--- Records for this task ---
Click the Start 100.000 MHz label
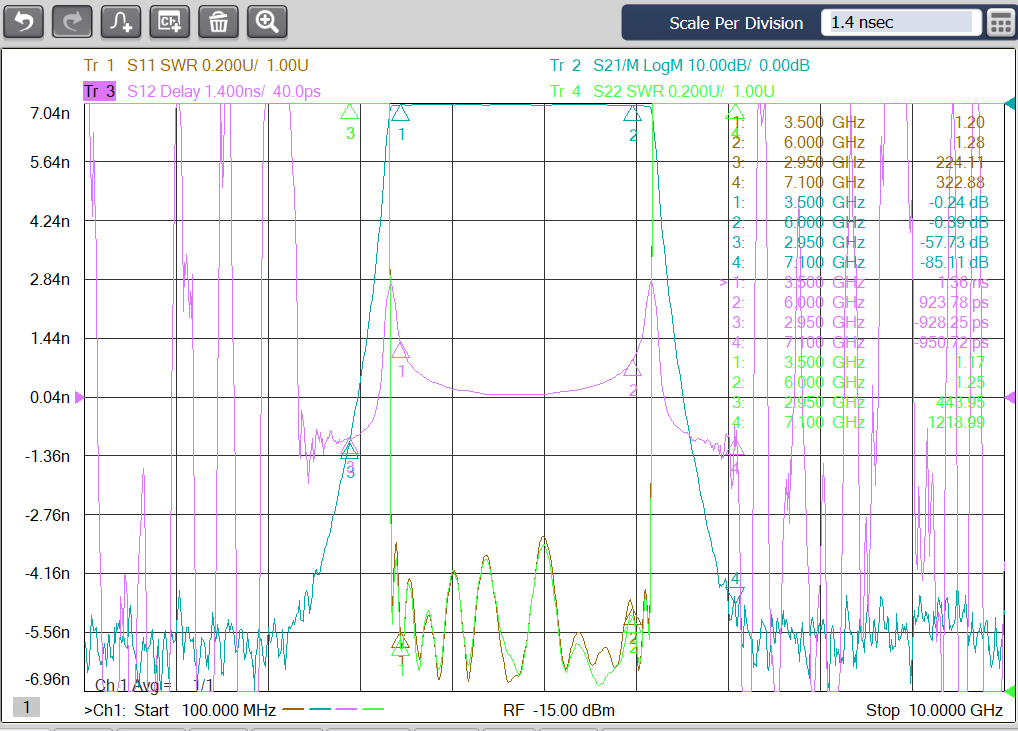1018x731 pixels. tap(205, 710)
---
--- Records for this task ---
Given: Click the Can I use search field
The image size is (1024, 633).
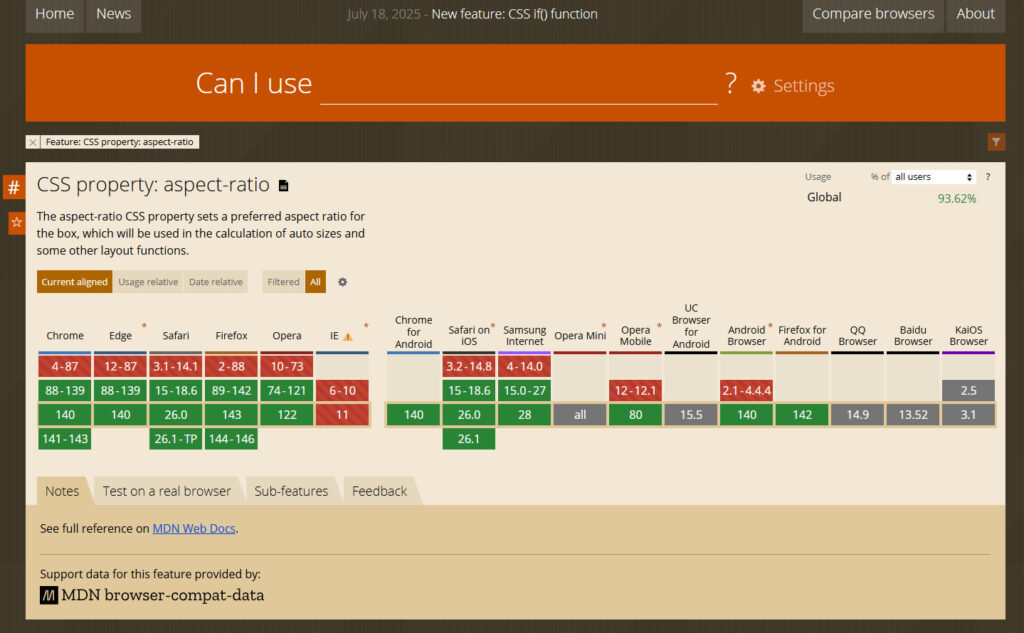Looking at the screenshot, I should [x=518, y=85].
---
--- Records for this task ---
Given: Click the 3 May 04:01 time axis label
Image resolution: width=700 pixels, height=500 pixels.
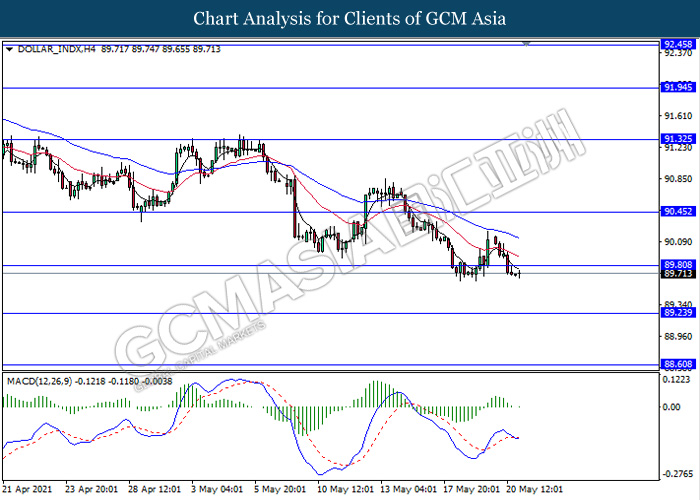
---
- To do -
Using the listing above, list every line in which the string "Given" occurs.

- Task solution -
Given: Click the Can I use search field
Given: Click the 3 May 04:01 time axis label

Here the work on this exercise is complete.